"""
Tavily Search API.
AI-optimized web search with optional content extraction
and answer generation capabilities.
API: https://tavily.com/
Rate Limits: 1,000/month (free tier)
"""
import logging
import os
from typing import Any, Optional
import httpx
__all__ = ["search", "search_news", "extract"]

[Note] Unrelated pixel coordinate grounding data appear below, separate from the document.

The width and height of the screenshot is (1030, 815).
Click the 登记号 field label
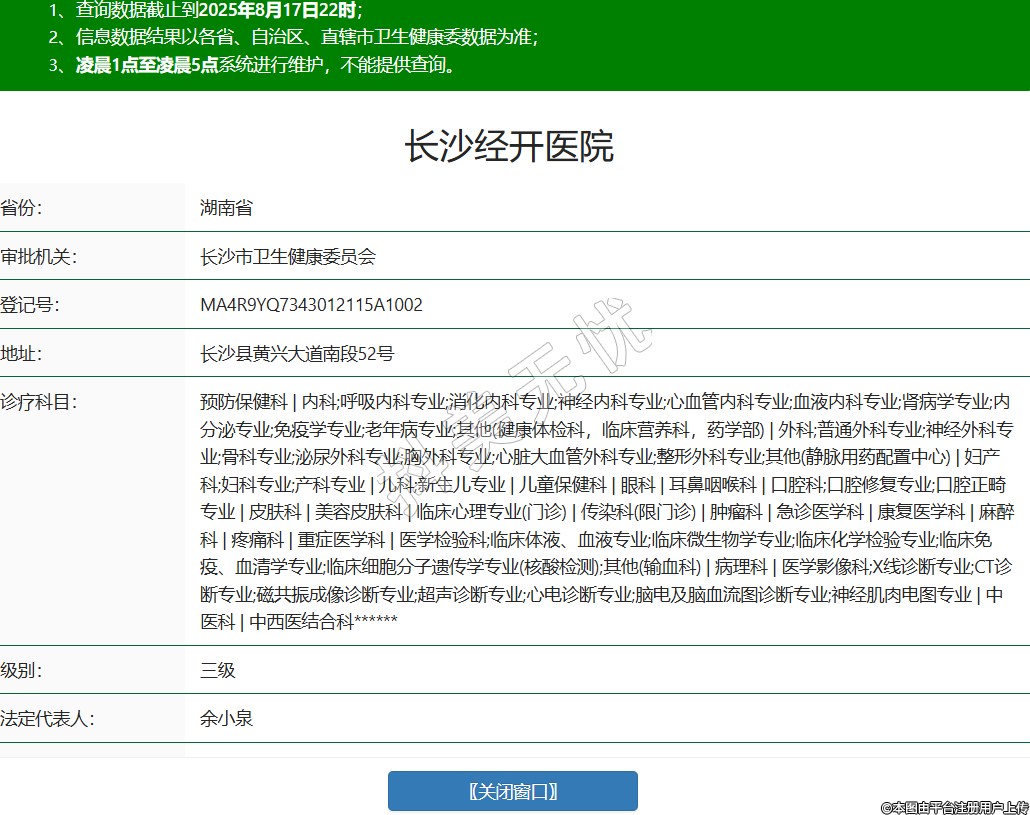coord(30,305)
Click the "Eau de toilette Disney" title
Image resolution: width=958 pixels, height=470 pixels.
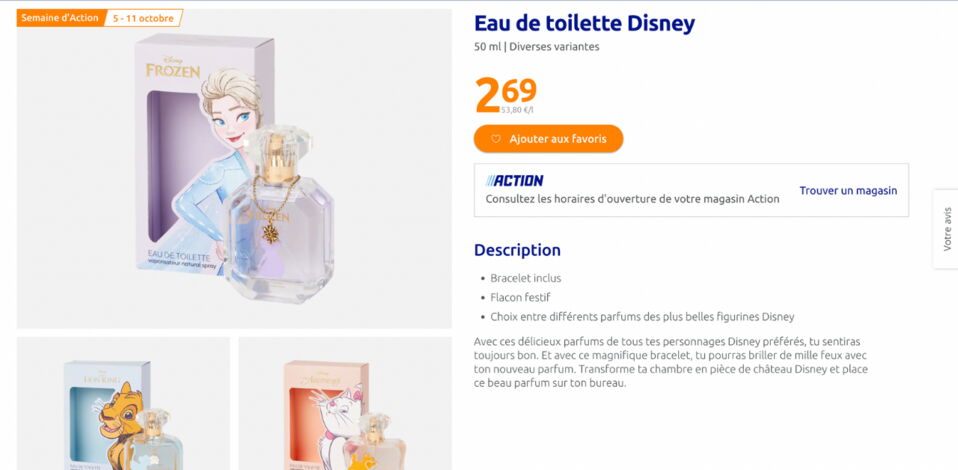(x=584, y=23)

# ══════════════════════════════════════════════════════════════════════════════
# Configuration
# ══════════════════════════════════════════════════════════════════════════════
API_BASE = "https://api.tavily.com"
API_TIMEOUT = 10.0 # Reduced from 30s to fail fast
EXTRACT_TIMEOUT = 30.0
API_KEY = os.getenv("TAVILY_API_KEY")
logger = logging.getLogger(__name__)
# ══════════════════════════════════════════════════════════════════════════════
# Search Functions
# ══════════════════════════════════════════════════════════════════════════════
async def search(
query: str,
language: Optional[str] = None,
*,
max_results: int = 20,
search_depth: str = "basic",
include_answer: bool = False,
include_domains: Optional[list[str]] = None,
exclude_domains: Optional[list[str]] = None,
) -> list[dict[str, Any]]:
"""
Search the web via Tavily API.
Args:
query: Search query string
language: Programming language context (prepended to query)

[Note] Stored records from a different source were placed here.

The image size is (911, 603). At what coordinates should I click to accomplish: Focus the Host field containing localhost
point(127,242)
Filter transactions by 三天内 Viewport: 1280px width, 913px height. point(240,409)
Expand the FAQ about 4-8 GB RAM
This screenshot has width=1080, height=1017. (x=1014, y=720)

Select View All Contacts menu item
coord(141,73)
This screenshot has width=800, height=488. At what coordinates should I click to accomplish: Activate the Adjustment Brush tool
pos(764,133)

max_results: Maximum results to return
search_depth: 'basic' (fast) or 'advanced' (thorough)
include_answer: Include AI-generated answer summary
include_domains: Only search these domains
exclude_domains: Exclude these domains
Returns:
List of results with title, url, snippet, score
Example:
>>> results = await search("FastAPI authentication", language="python")
"""
if not API_KEY:
logger.debug("Skipped: TAVILY_API_KEY not set")
return []
full_query = f"{language} {query}".strip() if language else query
payload: dict[str, Any] = {
"api_key": API_KEY,
"query": full_query,
"max_results": max_results,
"search_depth": search_depth,
"include_answer": include_answer,
}
if include_domains:
payload["include_domains"] = include_domains
if exclude_domains:
payload["exclude_domains"] = exclude_domains
try:
async with httpx.AsyncClient(timeout=API_TIMEOUT) as client:
response = await client.post(f"{API_BASE}/search", json=payload)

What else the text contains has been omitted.